OLPC: agora com Windows

O OLPC começou como um projeto bastante interessante e ambicioso. O objetivo era, nada mais nada menos, do que levar laptops educacionais para crianças pobres em países de desenvolvimento do mundo todo, produzidos em grande volume e vendidos abaixo da marca dos 100 dólares.

O projeto incluía não apenas o desenvolvimento do hardware – um laptop de baixo custo, leve, resistente e de baixo consumo (de forma que a bateria fosse suficiente para todo um dia de estudo) e que poderia ser utilizado mesmo em locais sem eletricidade, graças ao uso de formas alternativas de geração de energia – mas também o desenvolvimento de todo um projeto pedagógico, incluindo o desenvolvimento de conteúdo localizado junto a equipes de cada país e o desenvolvimento da interface Sugar, desenvolvida de forma a consumir poucos recursos de hardware e facilitar o uso por parte das crianças. Outro recurso interessante era a rede mesh, que permitiria que os laptops dentro da sala de aula criassem automaticamente uma rede que permitiria que atividades fossem compartilhadas (o professor poderia enviar exercícios para os alunos e receber de volta as atividades completas, por exemplo) além de automaticamente disponibilizar qualquer conexão à web disponível para todos os laptops da rede.
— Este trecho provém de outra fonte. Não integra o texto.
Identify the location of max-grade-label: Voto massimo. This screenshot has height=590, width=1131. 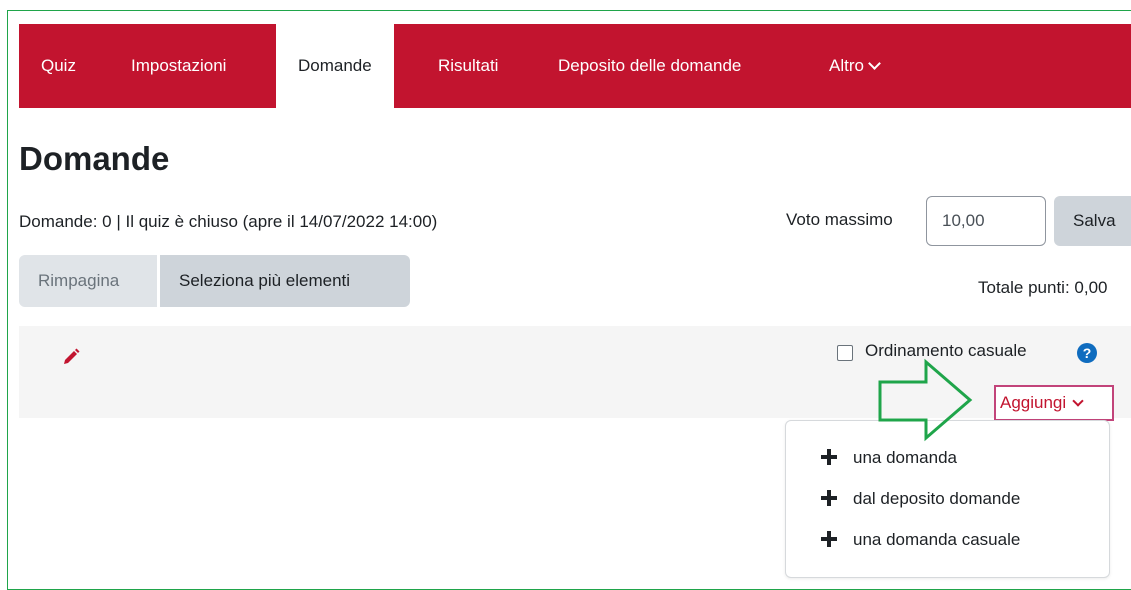
(840, 220).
Em 2006 publicamos um especial sobre o OLPC que descreve bem as idéias e as soluções desenvolvidas durante a fase áurea do projeto, que você pode consultar para mais detalhes destes recursos. Na época estudamos a fundo as propostas do projeto, tivemos acesso a um protótipo de desenvolvimento e até realizamos uma entrevista com James Gettys, mentor do projeto.

olpc1Você deve estar se perguntando por que escrevi todos os parágrafos anteriores no passado, se o projeto OLPC continua ativo e você está justamente lendo uma notícia sobre ele. Bem, a resposta é que na verdade ele não está mais vivo mas sim agonizante. A maioria dos membros da equipe original se desligaram do projeto, o número de voluntários se reduziu drasticamente, o desenvolvimento da parte de hardware está parado a quase um ano e não existem perspectivas de grandes encomendas nos próximos meses, vitais para o sucesso do projeto, já que o volume de laptops produzidos está diretamente relacionado ao custo.

Além dos problemas internos, o OLPC enfrenta a concorrência de um poderoso concorrente, que é o Intel Classmate. Embora o Classmate não ofereça um projeto pedagógico tão completo quanto o do OLPC, ele conta com toda a máquina de produção e divulgação da Intel, que tem mais recursos para divulgar a plataforma, organizar projetos-piloto, treinar técnicos e instrutores e assim por diante.

Como um último gesto desesperado, membros da equipe do OLPC se aproximaram da Microsoft, que disponibilizou uma versão do Windows XP que roda no aparelho, similar à versão já usada no Classmate:

olpc2Embora à primeira vista a novidade possa soar positiva (afinal, a possibilidade de escolher o sistema poderia abrir algumas portas) o uso do Windows no OLPC na verdade o prego no caixão do projeto, pois basicamente elimina todas as vantagens que o projeto oferecia. O Classmate roda melhor o Windows XP que o OLPC (por utilizar um processador mais poderoso e ter mais recursos de hardware) e, pelo volume de produção ter crescido durante o último ano, já é também mais barato. Atualmente, o custo do OLPC gira em torno dos 200 dólares (devido ao baixo volume de produção), enquanto o Classmate já está disponível para os governos interessados por menos de US$ 150.

O OLPC com Windows não oferece nenhuma vantagem com relação ao Classmate e a iniciativa vai ajudar a afastar muitos dos poucos voluntários que ainda trabalham no projeto, resultando na implosão da iniciativa. Infelizmente, o OLPC está destinado a se tornar um nobre fracasso.